SauerkrautLM-ColQwen3-4b-v0.1

VAGO Solutions Logo

🥇 Best 128-dim Model in Large (3-5B) Category | Excellent Performance with Half the Memory

SauerkrautLM-ColQwen3-4b-v0.1 achieves 90.80 NDCG@5 on ViDoRe v1, making it the #2 overall among 128-dim models and the best in the Large (3-5B) category for ViDoRe v1.

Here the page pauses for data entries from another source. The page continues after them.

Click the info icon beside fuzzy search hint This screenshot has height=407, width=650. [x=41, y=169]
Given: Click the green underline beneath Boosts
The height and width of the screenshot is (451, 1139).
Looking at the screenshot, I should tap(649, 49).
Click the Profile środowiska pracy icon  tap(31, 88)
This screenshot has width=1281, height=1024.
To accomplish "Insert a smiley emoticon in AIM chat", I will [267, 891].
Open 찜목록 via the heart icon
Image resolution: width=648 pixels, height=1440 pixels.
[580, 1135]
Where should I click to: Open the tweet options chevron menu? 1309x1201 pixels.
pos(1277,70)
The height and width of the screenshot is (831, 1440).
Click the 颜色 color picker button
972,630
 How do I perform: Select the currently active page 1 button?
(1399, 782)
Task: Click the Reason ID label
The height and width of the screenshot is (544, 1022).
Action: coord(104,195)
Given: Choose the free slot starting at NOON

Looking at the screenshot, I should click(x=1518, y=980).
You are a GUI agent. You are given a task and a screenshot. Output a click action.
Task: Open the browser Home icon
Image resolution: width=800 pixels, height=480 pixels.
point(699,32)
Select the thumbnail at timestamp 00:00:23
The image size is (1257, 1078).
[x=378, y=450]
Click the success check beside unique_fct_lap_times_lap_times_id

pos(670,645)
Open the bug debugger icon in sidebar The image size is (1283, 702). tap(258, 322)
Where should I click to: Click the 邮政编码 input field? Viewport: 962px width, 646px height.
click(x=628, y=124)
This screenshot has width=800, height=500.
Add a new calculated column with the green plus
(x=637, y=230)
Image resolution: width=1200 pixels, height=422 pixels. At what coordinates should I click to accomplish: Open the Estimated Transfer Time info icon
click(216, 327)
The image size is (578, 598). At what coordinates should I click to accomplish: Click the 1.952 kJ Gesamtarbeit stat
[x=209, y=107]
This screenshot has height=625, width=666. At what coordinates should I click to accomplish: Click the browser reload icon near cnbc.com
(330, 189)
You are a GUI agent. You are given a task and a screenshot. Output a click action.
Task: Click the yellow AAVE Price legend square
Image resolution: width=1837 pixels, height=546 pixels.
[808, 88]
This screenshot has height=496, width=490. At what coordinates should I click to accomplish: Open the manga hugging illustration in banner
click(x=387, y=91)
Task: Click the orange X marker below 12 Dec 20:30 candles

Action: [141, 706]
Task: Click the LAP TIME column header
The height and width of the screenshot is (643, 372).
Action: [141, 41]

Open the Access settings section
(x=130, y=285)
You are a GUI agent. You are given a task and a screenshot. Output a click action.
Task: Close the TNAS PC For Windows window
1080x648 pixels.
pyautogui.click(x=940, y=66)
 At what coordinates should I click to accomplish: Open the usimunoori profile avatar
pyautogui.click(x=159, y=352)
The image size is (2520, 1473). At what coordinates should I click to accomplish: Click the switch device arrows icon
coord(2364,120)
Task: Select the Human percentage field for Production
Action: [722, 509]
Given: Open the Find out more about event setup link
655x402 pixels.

ViDoRe v1 Benchmark - 128-dim Models

🎯 Why Visual Document Retrieval?

Traditional OCR-based retrieval loses layout, tables, and visual context. Our visual approach:

✅ No OCR errors - Direct visual understanding
✅ Layout-aware - Understands tables, forms, charts
✅ End-to-end - Single model, no pipeline complexity

🏆 Key Achievements

Benchmark	Score	Rank (128-dim)
ViDoRe v1	90.80	#2
MTEB v1+v2	81.97	#4
ViDoRe v3	56.03	#4

Large Category Comparison (3-5B, 128-dim)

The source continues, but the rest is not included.